====== Source material

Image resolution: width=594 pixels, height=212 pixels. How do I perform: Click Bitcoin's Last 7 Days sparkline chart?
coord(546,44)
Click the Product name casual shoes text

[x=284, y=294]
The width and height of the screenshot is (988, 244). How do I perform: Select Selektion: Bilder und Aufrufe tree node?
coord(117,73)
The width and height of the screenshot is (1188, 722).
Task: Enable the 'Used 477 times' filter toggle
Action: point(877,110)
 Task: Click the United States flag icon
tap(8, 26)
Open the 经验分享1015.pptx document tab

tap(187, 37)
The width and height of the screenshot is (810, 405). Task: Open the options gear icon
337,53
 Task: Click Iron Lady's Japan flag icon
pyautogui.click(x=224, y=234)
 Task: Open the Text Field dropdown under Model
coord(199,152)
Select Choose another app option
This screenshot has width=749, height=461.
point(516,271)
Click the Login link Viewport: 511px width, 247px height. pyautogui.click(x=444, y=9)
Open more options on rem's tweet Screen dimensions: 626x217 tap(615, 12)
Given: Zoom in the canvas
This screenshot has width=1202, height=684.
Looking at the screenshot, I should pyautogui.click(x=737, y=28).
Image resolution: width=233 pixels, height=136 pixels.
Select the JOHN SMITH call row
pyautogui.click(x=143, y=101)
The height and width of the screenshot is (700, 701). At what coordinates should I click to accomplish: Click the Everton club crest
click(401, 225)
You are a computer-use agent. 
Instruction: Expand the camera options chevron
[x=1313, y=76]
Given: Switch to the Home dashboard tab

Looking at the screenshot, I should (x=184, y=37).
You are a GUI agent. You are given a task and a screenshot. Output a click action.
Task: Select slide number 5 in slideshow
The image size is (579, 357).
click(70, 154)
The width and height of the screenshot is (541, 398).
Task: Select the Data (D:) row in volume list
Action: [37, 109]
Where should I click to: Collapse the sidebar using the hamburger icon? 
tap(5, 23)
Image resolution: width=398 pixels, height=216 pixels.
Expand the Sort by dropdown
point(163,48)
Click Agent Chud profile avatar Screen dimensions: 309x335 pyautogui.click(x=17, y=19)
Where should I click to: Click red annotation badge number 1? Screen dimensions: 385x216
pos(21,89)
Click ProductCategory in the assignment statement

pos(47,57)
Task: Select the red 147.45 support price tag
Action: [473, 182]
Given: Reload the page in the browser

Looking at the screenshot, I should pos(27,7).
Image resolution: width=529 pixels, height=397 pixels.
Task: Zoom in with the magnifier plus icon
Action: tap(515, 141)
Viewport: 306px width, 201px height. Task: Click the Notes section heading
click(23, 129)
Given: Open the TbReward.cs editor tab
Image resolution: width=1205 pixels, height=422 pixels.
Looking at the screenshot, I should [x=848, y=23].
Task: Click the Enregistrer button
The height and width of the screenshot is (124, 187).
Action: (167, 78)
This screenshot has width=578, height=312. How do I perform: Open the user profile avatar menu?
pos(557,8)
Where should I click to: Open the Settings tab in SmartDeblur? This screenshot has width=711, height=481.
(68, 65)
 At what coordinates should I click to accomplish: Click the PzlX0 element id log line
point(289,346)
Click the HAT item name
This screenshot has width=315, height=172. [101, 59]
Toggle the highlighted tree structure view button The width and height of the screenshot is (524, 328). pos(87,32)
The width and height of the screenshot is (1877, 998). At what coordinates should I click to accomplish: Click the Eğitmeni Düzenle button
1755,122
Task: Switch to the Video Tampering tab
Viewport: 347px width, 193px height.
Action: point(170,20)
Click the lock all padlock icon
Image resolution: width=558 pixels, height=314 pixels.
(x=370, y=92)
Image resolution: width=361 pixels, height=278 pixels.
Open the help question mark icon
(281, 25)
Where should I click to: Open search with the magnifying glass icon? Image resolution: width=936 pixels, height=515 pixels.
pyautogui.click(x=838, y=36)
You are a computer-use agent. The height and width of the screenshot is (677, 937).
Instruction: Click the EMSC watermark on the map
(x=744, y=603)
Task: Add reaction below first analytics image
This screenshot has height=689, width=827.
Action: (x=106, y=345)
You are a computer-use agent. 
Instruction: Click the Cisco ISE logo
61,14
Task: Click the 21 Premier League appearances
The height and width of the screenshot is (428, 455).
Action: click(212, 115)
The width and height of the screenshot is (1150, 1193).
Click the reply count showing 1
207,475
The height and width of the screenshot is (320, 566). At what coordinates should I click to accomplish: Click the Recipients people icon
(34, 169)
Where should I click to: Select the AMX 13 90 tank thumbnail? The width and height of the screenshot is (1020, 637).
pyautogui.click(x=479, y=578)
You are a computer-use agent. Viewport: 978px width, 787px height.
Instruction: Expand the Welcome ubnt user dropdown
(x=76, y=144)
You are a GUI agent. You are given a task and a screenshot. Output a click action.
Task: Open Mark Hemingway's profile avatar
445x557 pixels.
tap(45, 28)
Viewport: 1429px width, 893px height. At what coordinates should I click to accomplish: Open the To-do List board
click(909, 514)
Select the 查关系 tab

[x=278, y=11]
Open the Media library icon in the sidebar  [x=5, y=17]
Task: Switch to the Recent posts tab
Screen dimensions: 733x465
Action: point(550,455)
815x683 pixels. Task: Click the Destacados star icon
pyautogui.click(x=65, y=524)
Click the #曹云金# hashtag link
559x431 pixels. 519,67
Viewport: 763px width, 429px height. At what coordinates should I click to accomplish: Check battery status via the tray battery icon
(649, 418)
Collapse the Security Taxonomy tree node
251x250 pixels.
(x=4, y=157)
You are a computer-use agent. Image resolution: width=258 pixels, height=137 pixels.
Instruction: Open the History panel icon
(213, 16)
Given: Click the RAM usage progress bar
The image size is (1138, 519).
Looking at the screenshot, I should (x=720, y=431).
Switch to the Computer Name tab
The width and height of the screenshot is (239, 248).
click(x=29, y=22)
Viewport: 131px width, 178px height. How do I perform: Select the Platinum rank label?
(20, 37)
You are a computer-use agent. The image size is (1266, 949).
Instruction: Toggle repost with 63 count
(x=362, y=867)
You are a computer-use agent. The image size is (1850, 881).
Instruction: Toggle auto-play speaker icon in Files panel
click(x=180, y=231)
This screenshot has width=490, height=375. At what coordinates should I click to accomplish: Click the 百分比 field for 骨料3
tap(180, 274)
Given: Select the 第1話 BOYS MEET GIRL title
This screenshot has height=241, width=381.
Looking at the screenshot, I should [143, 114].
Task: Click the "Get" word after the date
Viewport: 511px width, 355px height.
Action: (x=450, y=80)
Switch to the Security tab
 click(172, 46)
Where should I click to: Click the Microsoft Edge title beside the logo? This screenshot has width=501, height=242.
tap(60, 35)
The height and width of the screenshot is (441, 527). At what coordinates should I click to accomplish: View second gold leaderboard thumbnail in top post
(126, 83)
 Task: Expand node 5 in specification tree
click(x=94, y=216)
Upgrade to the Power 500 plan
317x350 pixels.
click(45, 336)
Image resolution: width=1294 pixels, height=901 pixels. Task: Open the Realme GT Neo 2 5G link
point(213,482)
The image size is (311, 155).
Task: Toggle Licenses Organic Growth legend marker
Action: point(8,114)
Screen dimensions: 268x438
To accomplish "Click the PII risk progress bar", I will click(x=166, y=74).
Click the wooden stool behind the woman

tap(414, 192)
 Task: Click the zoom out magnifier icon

============

_Problem to solve:_ Without any change, reproduce the data in full.

_Solution:_
Image resolution: width=594 pixels, height=212 pixels. How do I perform: Click Bitcoin's Last 7 Days sparkline chart?
coord(546,44)
Click the Product name casual shoes text

[x=284, y=294]
The width and height of the screenshot is (988, 244). How do I perform: Select Selektion: Bilder und Aufrufe tree node?
coord(117,73)
The width and height of the screenshot is (1188, 722).
Task: Enable the 'Used 477 times' filter toggle
Action: point(877,110)
 Task: Click the United States flag icon
tap(8, 26)
Open the 经验分享1015.pptx document tab

tap(187, 37)
The width and height of the screenshot is (810, 405). Task: Open the options gear icon
337,53
 Task: Click Iron Lady's Japan flag icon
pyautogui.click(x=224, y=234)
 Task: Open the Text Field dropdown under Model
coord(199,152)
Select Choose another app option
This screenshot has width=749, height=461.
point(516,271)
Click the Login link Viewport: 511px width, 247px height. pyautogui.click(x=444, y=9)
Open more options on rem's tweet Screen dimensions: 626x217 tap(615, 12)
Given: Zoom in the canvas
This screenshot has width=1202, height=684.
Looking at the screenshot, I should pyautogui.click(x=737, y=28).
Image resolution: width=233 pixels, height=136 pixels.
Select the JOHN SMITH call row
pyautogui.click(x=143, y=101)
The height and width of the screenshot is (700, 701). At what coordinates should I click to accomplish: Click the Everton club crest
click(401, 225)
You are a computer-use agent. 
Instruction: Expand the camera options chevron
[x=1313, y=76]
Given: Switch to the Home dashboard tab

Looking at the screenshot, I should (x=184, y=37).
You are a GUI agent. You are given a task and a screenshot. Output a click action.
Task: Select slide number 5 in slideshow
The image size is (579, 357).
click(70, 154)
The width and height of the screenshot is (541, 398).
Task: Select the Data (D:) row in volume list
Action: [37, 109]
Where should I click to: Collapse the sidebar using the hamburger icon? 
tap(5, 23)
Image resolution: width=398 pixels, height=216 pixels.
Expand the Sort by dropdown
point(163,48)
Click Agent Chud profile avatar Screen dimensions: 309x335 pyautogui.click(x=17, y=19)
Where should I click to: Click red annotation badge number 1? Screen dimensions: 385x216
pos(21,89)
Click ProductCategory in the assignment statement

pos(47,57)
Task: Select the red 147.45 support price tag
Action: [473, 182]
Given: Reload the page in the browser

Looking at the screenshot, I should pos(27,7).
Image resolution: width=529 pixels, height=397 pixels.
Task: Zoom in with the magnifier plus icon
Action: tap(515, 141)
Viewport: 306px width, 201px height. Task: Click the Notes section heading
click(23, 129)
Given: Open the TbReward.cs editor tab
Image resolution: width=1205 pixels, height=422 pixels.
Looking at the screenshot, I should [x=848, y=23].
Task: Click the Enregistrer button
The height and width of the screenshot is (124, 187).
Action: (167, 78)
This screenshot has width=578, height=312. How do I perform: Open the user profile avatar menu?
pos(557,8)
Where should I click to: Open the Settings tab in SmartDeblur? This screenshot has width=711, height=481.
(68, 65)
 At what coordinates should I click to accomplish: Click the PzlX0 element id log line
point(289,346)
Click the HAT item name
This screenshot has width=315, height=172. [101, 59]
Toggle the highlighted tree structure view button The width and height of the screenshot is (524, 328). pos(87,32)
The width and height of the screenshot is (1877, 998). At what coordinates should I click to accomplish: Click the Eğitmeni Düzenle button
1755,122
Task: Switch to the Video Tampering tab
Viewport: 347px width, 193px height.
Action: point(170,20)
Click the lock all padlock icon
Image resolution: width=558 pixels, height=314 pixels.
(x=370, y=92)
Image resolution: width=361 pixels, height=278 pixels.
Open the help question mark icon
(281, 25)
Where should I click to: Open search with the magnifying glass icon? Image resolution: width=936 pixels, height=515 pixels.
pyautogui.click(x=838, y=36)
You are a computer-use agent. The height and width of the screenshot is (677, 937).
Instruction: Click the EMSC watermark on the map
(x=744, y=603)
Task: Add reaction below first analytics image
This screenshot has height=689, width=827.
Action: (x=106, y=345)
You are a computer-use agent. 
Instruction: Click the Cisco ISE logo
61,14
Task: Click the 21 Premier League appearances
The height and width of the screenshot is (428, 455).
Action: click(212, 115)
The width and height of the screenshot is (1150, 1193).
Click the reply count showing 1
207,475
The height and width of the screenshot is (320, 566). At what coordinates should I click to accomplish: Click the Recipients people icon
(34, 169)
Where should I click to: Select the AMX 13 90 tank thumbnail? The width and height of the screenshot is (1020, 637).
pyautogui.click(x=479, y=578)
You are a computer-use agent. Viewport: 978px width, 787px height.
Instruction: Expand the Welcome ubnt user dropdown
(x=76, y=144)
You are a GUI agent. You are given a task and a screenshot. Output a click action.
Task: Open Mark Hemingway's profile avatar
445x557 pixels.
tap(45, 28)
Viewport: 1429px width, 893px height. At what coordinates should I click to accomplish: Open the To-do List board
click(909, 514)
Select the 查关系 tab

[x=278, y=11]
Open the Media library icon in the sidebar  [x=5, y=17]
Task: Switch to the Recent posts tab
Screen dimensions: 733x465
Action: point(550,455)
815x683 pixels. Task: Click the Destacados star icon
pyautogui.click(x=65, y=524)
Click the #曹云金# hashtag link
559x431 pixels. 519,67
Viewport: 763px width, 429px height. At what coordinates should I click to accomplish: Check battery status via the tray battery icon
(649, 418)
Collapse the Security Taxonomy tree node
251x250 pixels.
(x=4, y=157)
You are a computer-use agent. Image resolution: width=258 pixels, height=137 pixels.
Instruction: Open the History panel icon
(213, 16)
Given: Click the RAM usage progress bar
The image size is (1138, 519).
Looking at the screenshot, I should (x=720, y=431).
Switch to the Computer Name tab
The width and height of the screenshot is (239, 248).
click(x=29, y=22)
Viewport: 131px width, 178px height. How do I perform: Select the Platinum rank label?
(20, 37)
You are a computer-use agent. The image size is (1266, 949).
Instruction: Toggle repost with 63 count
(x=362, y=867)
You are a computer-use agent. The image size is (1850, 881).
Instruction: Toggle auto-play speaker icon in Files panel
click(x=180, y=231)
This screenshot has width=490, height=375. At what coordinates should I click to accomplish: Click the 百分比 field for 骨料3
tap(180, 274)
Given: Select the 第1話 BOYS MEET GIRL title
This screenshot has height=241, width=381.
Looking at the screenshot, I should [143, 114].
Task: Click the "Get" word after the date
Viewport: 511px width, 355px height.
Action: (x=450, y=80)
Switch to the Security tab
 click(172, 46)
Where should I click to: Click the Microsoft Edge title beside the logo? This screenshot has width=501, height=242.
tap(60, 35)
The height and width of the screenshot is (441, 527). At what coordinates should I click to accomplish: View second gold leaderboard thumbnail in top post
(126, 83)
 Task: Expand node 5 in specification tree
click(x=94, y=216)
Upgrade to the Power 500 plan
317x350 pixels.
click(45, 336)
Image resolution: width=1294 pixels, height=901 pixels. Task: Open the Realme GT Neo 2 5G link
point(213,482)
The image size is (311, 155).
Task: Toggle Licenses Organic Growth legend marker
Action: point(8,114)
Screen dimensions: 268x438
To accomplish "Click the PII risk progress bar", I will click(x=166, y=74).
Click the wooden stool behind the woman

tap(414, 192)
 Task: Click the zoom out magnifier icon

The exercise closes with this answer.